Bentson v Police
[2022] NZHC 125
•9 February 2022
IN THE HIGH COURT OF NEW ZEALAND WHANGAREI REGISTRY
I TE KŌTI MATUA O AOTEAROA WHANGĀREI-TERENGA-PARĀOA ROHE
CRI-2021-488-45
[2022] NZHC 125
BETWEEN KAHU-KURA VALDEMAR BENTSON
Appellant
AND
NEW ZEALAND POLICE
Respondent
Hearing: 2 February 2022 Counsel:
C Muston for Appellant
C S Taylor for Respondent
Judgment:
9 February 2022
JUDGMENT OF BREWER J
This judgment was delivered by me on 9 February 2022 at 1 pm
Registrar/Deputy Registrar
Solicitors:
Christopher Muston (Whangārei) for Appellant
Marsden Woods Inskip Smith (Whangārei) for Respondent
BENTSON v POLICE [2022] NZHC 125 [9 February 2022]
Introduction
[1] On 20 May 2021, following a defended hearing, Judge K B de Ridder convicted Mr Bentson1 on one charge of assaulting a person with whom he was in a family relationship2 and one charge of breaching a protection order.3
[2] Mr Bentson now appeals the convictions. He contends that there has been a miscarriage of justice because the Judge failed to direct himself on important legal principles and reached a decision which was against the weight of the evidence.

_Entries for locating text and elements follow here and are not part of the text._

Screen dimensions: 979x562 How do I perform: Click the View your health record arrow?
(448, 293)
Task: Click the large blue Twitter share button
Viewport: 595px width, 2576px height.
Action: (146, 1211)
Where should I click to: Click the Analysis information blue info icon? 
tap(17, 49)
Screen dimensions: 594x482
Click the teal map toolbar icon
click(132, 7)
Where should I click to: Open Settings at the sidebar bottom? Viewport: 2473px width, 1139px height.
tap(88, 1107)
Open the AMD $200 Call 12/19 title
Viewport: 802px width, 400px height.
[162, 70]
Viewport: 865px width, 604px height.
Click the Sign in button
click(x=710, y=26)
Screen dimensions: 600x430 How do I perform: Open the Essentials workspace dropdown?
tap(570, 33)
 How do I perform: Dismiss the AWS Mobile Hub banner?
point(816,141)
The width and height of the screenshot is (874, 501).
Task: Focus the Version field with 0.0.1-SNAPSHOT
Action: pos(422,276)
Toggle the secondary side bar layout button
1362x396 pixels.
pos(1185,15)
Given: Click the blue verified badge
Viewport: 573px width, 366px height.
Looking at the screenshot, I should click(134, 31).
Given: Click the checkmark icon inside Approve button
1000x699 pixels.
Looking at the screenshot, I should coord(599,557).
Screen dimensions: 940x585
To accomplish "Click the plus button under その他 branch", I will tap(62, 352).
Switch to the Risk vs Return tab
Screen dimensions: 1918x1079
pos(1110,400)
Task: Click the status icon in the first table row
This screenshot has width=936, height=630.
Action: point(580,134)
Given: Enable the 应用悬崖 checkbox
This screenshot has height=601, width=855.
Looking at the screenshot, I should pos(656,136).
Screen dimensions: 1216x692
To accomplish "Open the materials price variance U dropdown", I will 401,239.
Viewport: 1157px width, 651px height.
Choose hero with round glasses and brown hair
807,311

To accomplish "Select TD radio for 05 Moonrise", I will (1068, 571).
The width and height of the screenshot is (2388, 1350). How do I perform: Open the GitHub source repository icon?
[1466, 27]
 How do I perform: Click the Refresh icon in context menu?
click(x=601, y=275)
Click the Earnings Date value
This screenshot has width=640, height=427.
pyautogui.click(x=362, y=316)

[3] I must allow Mr Bentson’s appeal if I am satisfied that the Judge erred in his assessment of the evidence to such an extent that a miscarriage of justice has occurred, or if a miscarriage of justice has occurred for any other reason.
Background
[4] The evidence for the prosecution was straightforward. It was to the effect that on the evening of 19 May 2020 at the complainant’s house she and the appellant argued. The complainant said that in the course of the argument the appellant picked her up and slammed her headfirst into the ground onto the carpeted floor. The complainant’s evidence was that her shoulder took most of the impact of this but also the back of her head and neck. She described herself as being very stiff and her lip was cut. The complainant attributed the cut lip to her teeth impacting the lip when she hit the floor. She said she was very dazed.
[5] The police were called and the complainant made a statement that night, although she did not sign it.
[6] The complainant’s brother gave evidence and said he went to the complainant’s house having been telephoned by the complainant. He described the complainant as being semi-conscious and bleeding from the mouth. He said she sounded groggy and was not very clear and so he called the police and the ambulance.
1 New Zealand Police v Bentson [2021] NZDC 9714 [District Court judgment].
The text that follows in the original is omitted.